The genus Spheniscus (“wedge-shaped”) contains four living species of penguins collectively known as “the banded penguins”, due to their similar coloration. They are sometimes also known as “Jack-ass penguins” due to their loud locator calls sounding similar to a donkey braying. Common traits include a band of black that runs around their bodies bordering their black dorsal coloring, black beaks with a small vertical white band, distinct spots on their bellies, and a small patch of unfeathered or thinly feathered skin around their eyes that can be either white or pink.
The four extant species of banded penguins are:
- Magellanic Penguin Spheniscus magellanicus
- Humboldt Penguin Spheniscus humboldti
- Galápagos Penguin Spheniscus mendiculus
- African Penguin or Jackass PenguinSpheniscus demersus
In addition, several extinct species are known from fossils:
- Spheniscuses chilensis (Late Miocene/Early Pliocene of C Andean coast)

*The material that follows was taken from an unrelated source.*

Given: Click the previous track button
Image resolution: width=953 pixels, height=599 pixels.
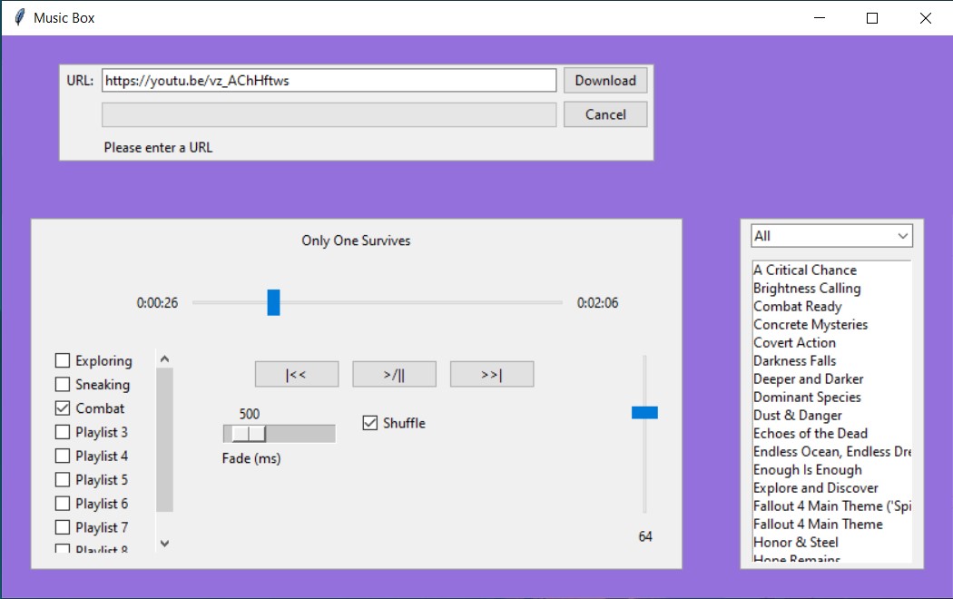Looking at the screenshot, I should (296, 374).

- Spheniscus megaramphus (Late Miocene/Early Pliocene of C Andean coast)
- Spheniscus urbinai (Late Miocene/Early Pliocene of C Andean coast)
Contrary to the popular thoughts on penguins, the Spheniscus penguins are not (and apparently never were) Antarctic. The African, Humboldt, and Magellanic species all live in more temperate climates such as South Africa and the southern coasts of Chile and Argentina while the Galápagos Penguin is native to the Galapagos Islands, making it the most northerly of all penguin species.
The former Spheniscus predemersus is now placed in a monotypic (one single species) genus, Inguza.